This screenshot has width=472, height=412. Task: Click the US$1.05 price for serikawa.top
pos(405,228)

* * *

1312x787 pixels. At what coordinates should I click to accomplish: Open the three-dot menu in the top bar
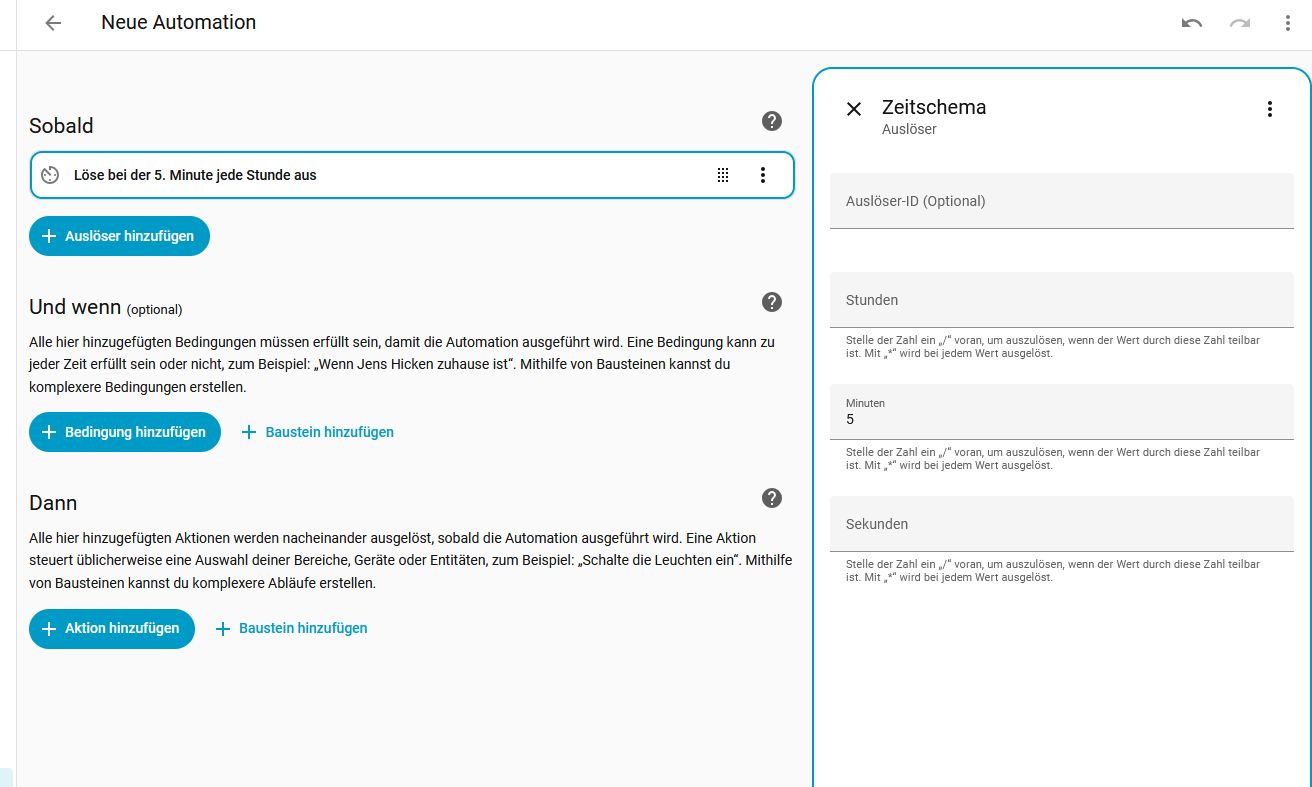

---

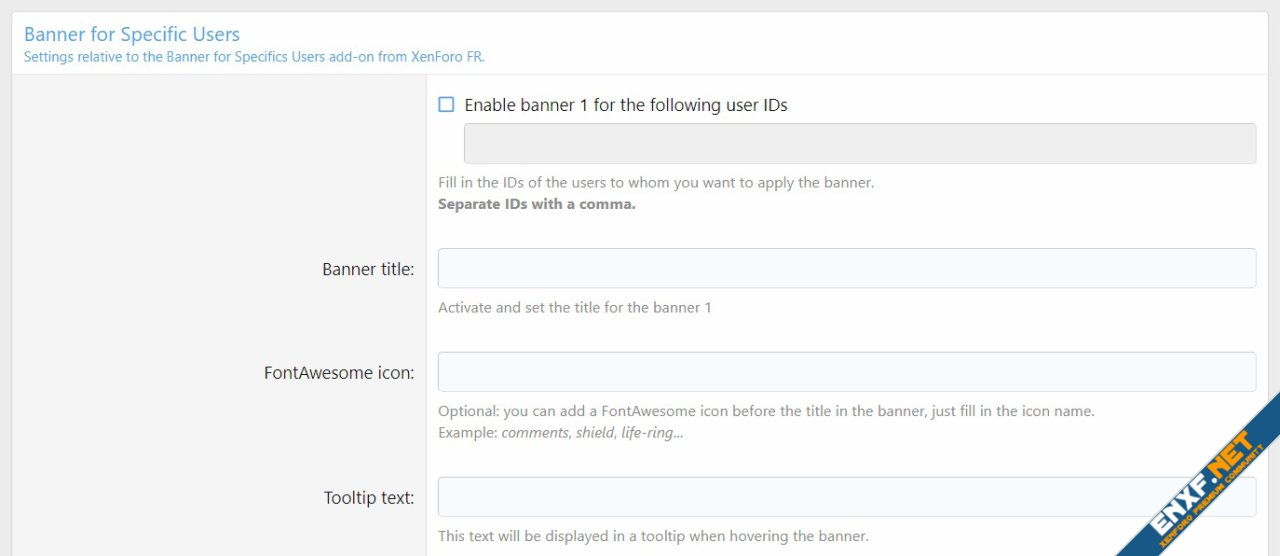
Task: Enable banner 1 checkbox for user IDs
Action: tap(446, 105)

- _GIVEN TASK_
Render as a JSON list of strings, one string per line with blank lines omitted, the material starting at the line containing "This screenshot has" and ending after the line containing "pos(405,228)".

- _EXERCISE OUTPUT_
[
  "This screenshot has width=472, height=412. Task: Click the US$1.05 price for serikawa.top",
  "pos(405,228)"
]